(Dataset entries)
* * *
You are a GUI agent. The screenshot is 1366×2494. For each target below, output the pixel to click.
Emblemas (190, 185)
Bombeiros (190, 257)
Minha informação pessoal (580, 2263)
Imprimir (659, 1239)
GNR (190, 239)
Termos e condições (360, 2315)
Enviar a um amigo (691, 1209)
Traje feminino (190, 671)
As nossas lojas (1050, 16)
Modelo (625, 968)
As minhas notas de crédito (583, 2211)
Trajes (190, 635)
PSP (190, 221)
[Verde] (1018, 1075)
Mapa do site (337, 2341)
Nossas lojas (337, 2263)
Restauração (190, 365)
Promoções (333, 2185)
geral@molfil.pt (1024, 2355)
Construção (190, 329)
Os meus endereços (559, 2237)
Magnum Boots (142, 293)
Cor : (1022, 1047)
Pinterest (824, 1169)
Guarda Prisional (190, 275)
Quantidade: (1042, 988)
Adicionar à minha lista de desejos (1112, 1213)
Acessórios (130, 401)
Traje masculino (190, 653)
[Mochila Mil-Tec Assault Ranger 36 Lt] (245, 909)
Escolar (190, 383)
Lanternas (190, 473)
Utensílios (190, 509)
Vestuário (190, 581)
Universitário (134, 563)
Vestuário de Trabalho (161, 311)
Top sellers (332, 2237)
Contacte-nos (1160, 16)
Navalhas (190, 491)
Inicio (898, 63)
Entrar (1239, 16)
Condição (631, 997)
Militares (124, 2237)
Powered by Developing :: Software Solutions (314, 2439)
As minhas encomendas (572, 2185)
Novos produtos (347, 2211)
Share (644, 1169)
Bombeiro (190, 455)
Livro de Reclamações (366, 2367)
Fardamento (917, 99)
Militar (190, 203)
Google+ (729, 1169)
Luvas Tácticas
* * *
■ TASK TO COMPLETE ■
Each line of the records above should be copied exactly.

■ ANSWER TO THE EXERCISE ■
You are a GUI agent. The screenshot is 1366×2494. For each target below, output the pixel to click.
Emblemas (190, 185)
Bombeiros (190, 257)
Minha informação pessoal (580, 2263)
Imprimir (659, 1239)
GNR (190, 239)
Termos e condições (360, 2315)
Enviar a um amigo (691, 1209)
Traje feminino (190, 671)
As nossas lojas (1050, 16)
Modelo (625, 968)
As minhas notas de crédito (583, 2211)
Trajes (190, 635)
PSP (190, 221)
[Verde] (1018, 1075)
Mapa do site (337, 2341)
Nossas lojas (337, 2263)
Restauração (190, 365)
Promoções (333, 2185)
geral@molfil.pt (1024, 2355)
Construção (190, 329)
Os meus endereços (559, 2237)
Magnum Boots (142, 293)
Cor : (1022, 1047)
Pinterest (824, 1169)
Guarda Prisional (190, 275)
Quantidade: (1042, 988)
Adicionar à minha lista de desejos (1112, 1213)
Acessórios (130, 401)
Traje masculino (190, 653)
[Mochila Mil-Tec Assault Ranger 36 Lt] (245, 909)
Escolar (190, 383)
Lanternas (190, 473)
Utensílios (190, 509)
Vestuário (190, 581)
Universitário (134, 563)
Vestuário de Trabalho (161, 311)
Top sellers (332, 2237)
Contacte-nos (1160, 16)
Navalhas (190, 491)
Inicio (898, 63)
Entrar (1239, 16)
Condição (631, 997)
Militares (124, 2237)
Powered by Developing :: Software Solutions (314, 2439)
As minhas encomendas (572, 2185)
Novos produtos (347, 2211)
Share (644, 1169)
Bombeiro (190, 455)
Livro de Reclamações (366, 2367)
Fardamento (917, 99)
Militar (190, 203)
Google+ (729, 1169)
Luvas Tácticas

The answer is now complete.